### QUOTED PASSAGE
*** Begin section ***

By Jennifer Goodrum, CDA Director of Government Relations
From the Fall 2017 Journal of the Colorado Dental Association
Even when the state legislature is not in session, the Capitol remains busy with post-2017-session and pre-2018-session work. This fall has been particularly busy to that end with a number of legislative interim committees and rulemaking processes affecting dentists and dental offices.
Limitations for Opioid Prescribing
A legislative-authorized interim task force has met through the summer to discuss Colorado’s current opioid abuse epidemic and possible solutions. Prescribing behavior has been a key focus of the task force, among numerous other topics ranging from education and prevention to treatment options. A number of possible prescriber reforms have been discussed including
- improving the Prescription Drug Monitoring Program (PDMP) system,
- mandating PDMP usage,
- requiring e-prescribing,
- limiting dosage that can be prescribed,
- requiring concurrent naloxone prescriptions when a patient is prescribed opioids, and
- mandating prescriber CE.
In addition, efforts are underway to revisit a regulatory board policy on opioid prescribing developed by the state’s medical, dental, nursing and pharmacy boards in October 2014. This policy sets basic parameters for opioid prescribing and establishes some thresholds where additional patient safeguards should be applied (e.g. opioid therapy that is more than 90 days in duration, 120 MME dosages or certain high-risk formulations). The state is currently considering revisions to a number of these thresholds to align with recent policy recommendations adopted by the Centers for Disease Control and Prevention. The CDA is actively engaged in shaping policy around both provider and payer reforms related to the opioid epidemic to ensure that any solutions adopted are logical and effective from a prescriber perspective.

*** End section ***

### MATERIAL PROVIDED

*** Begin section ***

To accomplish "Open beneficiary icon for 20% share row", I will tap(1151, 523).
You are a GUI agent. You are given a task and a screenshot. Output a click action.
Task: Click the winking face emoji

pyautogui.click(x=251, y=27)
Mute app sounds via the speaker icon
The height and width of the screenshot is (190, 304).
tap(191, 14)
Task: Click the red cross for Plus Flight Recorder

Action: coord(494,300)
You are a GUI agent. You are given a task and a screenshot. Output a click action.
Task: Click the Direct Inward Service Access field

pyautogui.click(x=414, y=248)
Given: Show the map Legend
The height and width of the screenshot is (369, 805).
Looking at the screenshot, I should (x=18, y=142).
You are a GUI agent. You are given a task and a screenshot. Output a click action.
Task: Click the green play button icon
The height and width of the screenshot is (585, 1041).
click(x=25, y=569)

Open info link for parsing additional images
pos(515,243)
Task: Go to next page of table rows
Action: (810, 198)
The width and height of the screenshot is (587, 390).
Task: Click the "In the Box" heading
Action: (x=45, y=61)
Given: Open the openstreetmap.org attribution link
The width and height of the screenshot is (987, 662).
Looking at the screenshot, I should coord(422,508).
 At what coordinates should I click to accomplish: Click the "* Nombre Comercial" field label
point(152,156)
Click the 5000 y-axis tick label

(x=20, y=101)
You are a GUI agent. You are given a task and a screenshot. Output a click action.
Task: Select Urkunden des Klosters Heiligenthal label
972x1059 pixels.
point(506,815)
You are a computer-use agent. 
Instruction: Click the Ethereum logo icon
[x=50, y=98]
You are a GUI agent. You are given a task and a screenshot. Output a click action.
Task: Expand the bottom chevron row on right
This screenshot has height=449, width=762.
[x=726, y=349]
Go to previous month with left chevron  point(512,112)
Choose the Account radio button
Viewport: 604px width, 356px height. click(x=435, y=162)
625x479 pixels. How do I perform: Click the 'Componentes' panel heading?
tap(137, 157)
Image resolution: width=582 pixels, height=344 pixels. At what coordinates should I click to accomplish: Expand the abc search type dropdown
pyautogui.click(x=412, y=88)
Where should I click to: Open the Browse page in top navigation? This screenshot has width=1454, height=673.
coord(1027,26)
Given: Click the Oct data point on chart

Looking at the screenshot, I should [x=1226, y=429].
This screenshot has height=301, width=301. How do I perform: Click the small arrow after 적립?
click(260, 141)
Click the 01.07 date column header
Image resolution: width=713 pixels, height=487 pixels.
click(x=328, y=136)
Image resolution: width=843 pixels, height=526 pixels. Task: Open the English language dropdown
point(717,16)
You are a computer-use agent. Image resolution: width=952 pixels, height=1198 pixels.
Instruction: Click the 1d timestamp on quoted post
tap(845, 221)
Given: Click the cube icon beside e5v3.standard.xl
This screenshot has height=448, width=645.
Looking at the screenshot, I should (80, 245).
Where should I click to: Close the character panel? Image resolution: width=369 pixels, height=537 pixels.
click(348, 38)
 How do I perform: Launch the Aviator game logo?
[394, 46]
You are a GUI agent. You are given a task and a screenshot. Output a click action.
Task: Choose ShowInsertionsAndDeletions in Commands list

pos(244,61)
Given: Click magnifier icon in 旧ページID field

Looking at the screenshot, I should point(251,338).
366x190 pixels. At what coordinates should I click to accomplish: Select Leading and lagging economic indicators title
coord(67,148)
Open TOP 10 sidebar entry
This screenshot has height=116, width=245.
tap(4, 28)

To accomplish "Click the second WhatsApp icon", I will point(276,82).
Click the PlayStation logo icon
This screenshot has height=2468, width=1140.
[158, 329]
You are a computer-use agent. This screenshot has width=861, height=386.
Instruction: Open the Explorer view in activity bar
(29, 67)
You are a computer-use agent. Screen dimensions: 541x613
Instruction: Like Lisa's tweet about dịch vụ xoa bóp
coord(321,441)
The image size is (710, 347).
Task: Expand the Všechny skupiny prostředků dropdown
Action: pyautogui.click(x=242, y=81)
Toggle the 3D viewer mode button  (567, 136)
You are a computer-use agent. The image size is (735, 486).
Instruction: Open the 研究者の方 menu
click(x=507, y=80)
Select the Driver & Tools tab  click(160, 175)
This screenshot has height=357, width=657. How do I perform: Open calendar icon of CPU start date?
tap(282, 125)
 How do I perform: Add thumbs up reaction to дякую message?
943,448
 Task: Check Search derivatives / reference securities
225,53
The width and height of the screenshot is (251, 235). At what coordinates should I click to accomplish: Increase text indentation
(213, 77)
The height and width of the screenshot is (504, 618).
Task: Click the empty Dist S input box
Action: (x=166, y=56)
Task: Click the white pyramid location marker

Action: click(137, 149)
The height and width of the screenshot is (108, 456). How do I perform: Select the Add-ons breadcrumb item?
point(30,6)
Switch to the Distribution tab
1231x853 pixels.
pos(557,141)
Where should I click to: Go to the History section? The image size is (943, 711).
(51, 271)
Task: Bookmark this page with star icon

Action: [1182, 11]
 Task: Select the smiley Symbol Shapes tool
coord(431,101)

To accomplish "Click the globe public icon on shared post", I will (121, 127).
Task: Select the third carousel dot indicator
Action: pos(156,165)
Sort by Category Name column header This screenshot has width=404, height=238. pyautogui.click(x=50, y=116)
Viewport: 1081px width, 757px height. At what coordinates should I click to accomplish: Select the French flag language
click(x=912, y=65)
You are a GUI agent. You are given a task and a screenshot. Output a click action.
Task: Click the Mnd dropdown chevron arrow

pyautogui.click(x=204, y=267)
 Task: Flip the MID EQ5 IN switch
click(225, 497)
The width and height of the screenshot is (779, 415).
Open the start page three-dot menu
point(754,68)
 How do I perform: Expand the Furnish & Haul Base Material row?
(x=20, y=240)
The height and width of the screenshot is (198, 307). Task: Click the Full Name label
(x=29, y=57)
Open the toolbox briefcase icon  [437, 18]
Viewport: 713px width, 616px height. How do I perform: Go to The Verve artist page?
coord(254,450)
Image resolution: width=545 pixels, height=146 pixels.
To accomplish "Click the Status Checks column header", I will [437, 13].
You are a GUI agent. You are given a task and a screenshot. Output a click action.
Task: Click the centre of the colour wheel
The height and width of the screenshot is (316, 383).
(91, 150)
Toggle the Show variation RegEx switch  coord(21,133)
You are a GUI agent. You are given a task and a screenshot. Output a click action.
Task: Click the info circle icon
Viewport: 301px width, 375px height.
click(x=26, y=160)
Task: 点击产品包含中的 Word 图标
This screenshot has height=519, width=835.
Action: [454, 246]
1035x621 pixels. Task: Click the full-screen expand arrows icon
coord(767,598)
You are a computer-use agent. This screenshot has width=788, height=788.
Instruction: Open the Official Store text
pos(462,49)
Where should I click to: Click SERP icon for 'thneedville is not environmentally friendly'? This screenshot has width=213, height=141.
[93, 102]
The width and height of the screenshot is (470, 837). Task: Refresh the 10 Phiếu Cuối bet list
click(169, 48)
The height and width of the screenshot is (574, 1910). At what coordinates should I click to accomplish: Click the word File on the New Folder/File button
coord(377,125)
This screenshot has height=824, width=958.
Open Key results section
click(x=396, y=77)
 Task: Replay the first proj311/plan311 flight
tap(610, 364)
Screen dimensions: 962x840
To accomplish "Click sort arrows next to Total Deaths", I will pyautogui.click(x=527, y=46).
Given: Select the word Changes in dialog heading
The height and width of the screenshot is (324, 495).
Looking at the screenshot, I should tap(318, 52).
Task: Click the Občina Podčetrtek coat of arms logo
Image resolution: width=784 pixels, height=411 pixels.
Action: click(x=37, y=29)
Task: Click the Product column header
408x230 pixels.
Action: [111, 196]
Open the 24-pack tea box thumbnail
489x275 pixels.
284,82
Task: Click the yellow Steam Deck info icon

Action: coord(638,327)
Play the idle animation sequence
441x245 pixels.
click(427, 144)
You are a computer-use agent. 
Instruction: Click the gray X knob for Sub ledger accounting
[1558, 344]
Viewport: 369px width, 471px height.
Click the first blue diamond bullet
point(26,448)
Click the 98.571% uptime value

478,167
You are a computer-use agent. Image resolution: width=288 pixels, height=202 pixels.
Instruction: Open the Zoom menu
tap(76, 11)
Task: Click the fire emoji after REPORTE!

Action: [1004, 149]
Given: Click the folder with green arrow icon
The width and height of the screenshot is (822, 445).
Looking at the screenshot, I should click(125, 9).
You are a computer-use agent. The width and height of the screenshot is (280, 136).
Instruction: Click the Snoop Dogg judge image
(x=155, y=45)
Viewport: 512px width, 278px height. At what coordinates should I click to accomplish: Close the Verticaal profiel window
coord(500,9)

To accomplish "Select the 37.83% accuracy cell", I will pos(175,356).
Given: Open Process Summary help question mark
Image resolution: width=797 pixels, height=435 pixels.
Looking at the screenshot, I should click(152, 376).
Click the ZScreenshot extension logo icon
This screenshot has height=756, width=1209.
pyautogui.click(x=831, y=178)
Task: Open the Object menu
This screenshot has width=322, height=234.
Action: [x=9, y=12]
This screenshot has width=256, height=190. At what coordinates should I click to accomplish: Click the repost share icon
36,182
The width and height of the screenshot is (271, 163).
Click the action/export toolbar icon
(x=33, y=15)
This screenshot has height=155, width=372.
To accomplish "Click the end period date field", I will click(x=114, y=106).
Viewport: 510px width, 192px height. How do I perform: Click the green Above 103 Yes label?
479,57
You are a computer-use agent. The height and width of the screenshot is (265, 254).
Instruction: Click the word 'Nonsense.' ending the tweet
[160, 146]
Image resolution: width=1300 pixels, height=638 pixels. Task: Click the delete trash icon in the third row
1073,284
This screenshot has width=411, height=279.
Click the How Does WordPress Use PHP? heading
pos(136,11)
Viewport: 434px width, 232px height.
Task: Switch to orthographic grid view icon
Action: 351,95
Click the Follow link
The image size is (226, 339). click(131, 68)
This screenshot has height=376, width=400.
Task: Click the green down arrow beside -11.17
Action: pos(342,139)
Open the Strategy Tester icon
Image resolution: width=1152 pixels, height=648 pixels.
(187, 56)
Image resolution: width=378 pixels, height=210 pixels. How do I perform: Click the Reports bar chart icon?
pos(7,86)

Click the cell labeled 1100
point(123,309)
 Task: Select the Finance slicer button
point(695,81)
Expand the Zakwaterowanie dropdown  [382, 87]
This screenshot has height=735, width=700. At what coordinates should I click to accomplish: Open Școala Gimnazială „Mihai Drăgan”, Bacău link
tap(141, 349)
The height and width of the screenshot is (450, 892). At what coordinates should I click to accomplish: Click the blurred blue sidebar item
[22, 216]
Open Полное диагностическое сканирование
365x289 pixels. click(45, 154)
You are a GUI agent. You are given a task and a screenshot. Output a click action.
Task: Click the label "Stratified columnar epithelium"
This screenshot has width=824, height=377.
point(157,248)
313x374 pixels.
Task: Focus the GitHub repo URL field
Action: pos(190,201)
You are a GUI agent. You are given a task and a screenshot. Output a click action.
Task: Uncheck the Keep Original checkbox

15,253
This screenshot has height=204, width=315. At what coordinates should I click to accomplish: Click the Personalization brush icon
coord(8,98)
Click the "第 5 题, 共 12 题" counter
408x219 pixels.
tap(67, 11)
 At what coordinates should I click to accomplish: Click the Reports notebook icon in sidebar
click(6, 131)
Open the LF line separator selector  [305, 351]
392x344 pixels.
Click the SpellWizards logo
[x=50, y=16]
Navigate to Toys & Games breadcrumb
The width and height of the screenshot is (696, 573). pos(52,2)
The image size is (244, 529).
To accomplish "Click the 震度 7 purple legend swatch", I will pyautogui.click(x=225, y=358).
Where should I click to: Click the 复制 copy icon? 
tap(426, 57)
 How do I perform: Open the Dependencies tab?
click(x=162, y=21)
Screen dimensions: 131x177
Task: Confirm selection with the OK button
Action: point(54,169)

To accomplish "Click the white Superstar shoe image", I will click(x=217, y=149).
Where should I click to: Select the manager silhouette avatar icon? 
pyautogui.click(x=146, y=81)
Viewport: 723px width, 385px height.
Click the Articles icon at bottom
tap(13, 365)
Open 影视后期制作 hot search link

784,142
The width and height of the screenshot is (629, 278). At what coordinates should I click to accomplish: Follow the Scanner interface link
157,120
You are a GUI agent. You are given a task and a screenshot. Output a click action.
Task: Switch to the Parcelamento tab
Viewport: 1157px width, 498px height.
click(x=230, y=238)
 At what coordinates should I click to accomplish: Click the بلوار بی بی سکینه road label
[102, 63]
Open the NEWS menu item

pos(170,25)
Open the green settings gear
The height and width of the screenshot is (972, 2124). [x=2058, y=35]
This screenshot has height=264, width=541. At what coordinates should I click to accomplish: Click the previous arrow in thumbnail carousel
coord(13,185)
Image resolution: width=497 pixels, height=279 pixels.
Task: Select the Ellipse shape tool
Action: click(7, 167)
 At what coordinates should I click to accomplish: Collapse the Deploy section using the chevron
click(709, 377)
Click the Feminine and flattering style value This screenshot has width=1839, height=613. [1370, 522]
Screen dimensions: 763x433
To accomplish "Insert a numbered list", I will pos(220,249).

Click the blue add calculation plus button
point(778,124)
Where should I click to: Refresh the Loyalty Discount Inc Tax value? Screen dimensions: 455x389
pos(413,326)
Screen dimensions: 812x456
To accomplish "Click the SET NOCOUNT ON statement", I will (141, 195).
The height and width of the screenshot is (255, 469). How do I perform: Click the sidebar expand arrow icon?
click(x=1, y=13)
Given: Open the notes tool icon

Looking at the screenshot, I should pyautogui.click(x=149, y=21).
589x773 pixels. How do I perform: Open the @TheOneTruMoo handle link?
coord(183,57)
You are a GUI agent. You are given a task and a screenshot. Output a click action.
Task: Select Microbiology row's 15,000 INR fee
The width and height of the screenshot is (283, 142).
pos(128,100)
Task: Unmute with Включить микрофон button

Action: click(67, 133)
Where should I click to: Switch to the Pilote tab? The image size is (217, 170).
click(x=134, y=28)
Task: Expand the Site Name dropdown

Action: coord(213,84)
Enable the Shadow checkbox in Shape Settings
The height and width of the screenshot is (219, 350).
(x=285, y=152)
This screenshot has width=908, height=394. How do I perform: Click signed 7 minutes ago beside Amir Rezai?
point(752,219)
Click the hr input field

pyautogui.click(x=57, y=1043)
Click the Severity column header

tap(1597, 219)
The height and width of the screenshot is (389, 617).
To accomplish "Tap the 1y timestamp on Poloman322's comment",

*** End section ***

### TASK LIST
1. Please say whether each statement agrees with the dental policy article, answering yes or no and quoting the words from the article that settle it: (a) The interim task force met over the summer. (b) The October 2014 opioid prescribing policy came only from the medical and dental boards. (c) Requiring e-prescribing was one of the prescriber reforms discussed.
2. Write the next part of the dental policy article, picking up after its final sentence.
Nothing in the rows is needed here.

### WRITTEN ANSWERS
1.
(a) Yes: "has met through the summer"
(b) No: "developed by the state’s medical, dental, nursing and pharmacy boards in October 2014"
(c) Yes: "requiring e-prescribing"

2.
Sales and Use Tax Simplification
A second legislative-authorized interim task force has met through the summer to discuss Colorado’s complicated local sales and use tax structure. Efforts are underway to simplify current systems to make compliance easier for businesses. These efforts would be particularly beneficial to small businesses, like dental offices, that often do not have the resources to track the many disparate local tax codes and associated requirements. Dental offices are responsible for paying local sales and use tax when providing certain goods to patients—ranging from consumer use goods (toothbrushes, toothpaste, teeth whitening kits, etc.) in some jurisdictions to medical devices (like orthodontic retainers) in other jurisdictions. The lack of consistency in codes and current difficulties associated with registration and remittance have been a longstanding challenge for dental offices.
Clarifications to the Dentist’s Role in Sleep Apnea
In March, the Colorado Dental Board began stakeholder meetings on sleep apnea policy, resulting in the development of a draft rule to clarify dentists’ versus physicians’ roles in diagnosing and treating sleep disorders. A draft rule was developed by the Colorado Dental Board as part of this process, which clarified that dentists may fabricate and titrate oral appliances for treatment of sleep disorders pursuant to an order by a qualified medical provider with the medical provider responsible for final sign off on the efficacy of the device. Initial diagnosis of sleep disorders, as well as treatment planning, was the purview of the medical provider, who must also order and interpret diagnostic tools like sleep studies—though dentists may dispense sleep studies ordered by a physician. Dentists’ ability to independently use sleep studies to titrate oral appliances is a current area under debate, as well as whether accreditation requirements for durable medical suppliers should be applied to dental offices dispensing sleep study devices. Precedents set in this draft rule could have far reaching implications for future areas of overlap between dentistry and medicine.
Medicaid Program Improvements
In July and August, Medicaid solicited comments from stakeholders as they conducted a “Regulatory Efficiency Review,” which is designed to evaluate opportunities to improve the efficiency and cost effectiveness of programs for patients and providers. The CDA submitted extensive comments addressing numerous topics, from consistency of policies between adult and children’s dental benefits to current definitions of “high risk caries” in patients. Internal staff discussions of stakeholder feedback occurred in late September. Next, the Medical Services Board will consider recommendations on rule and policy changes. All stakeholder input will be shared with Medicaid’s Medical Services Board and the CDA will keep members informed of any policy changes made as a result of this process.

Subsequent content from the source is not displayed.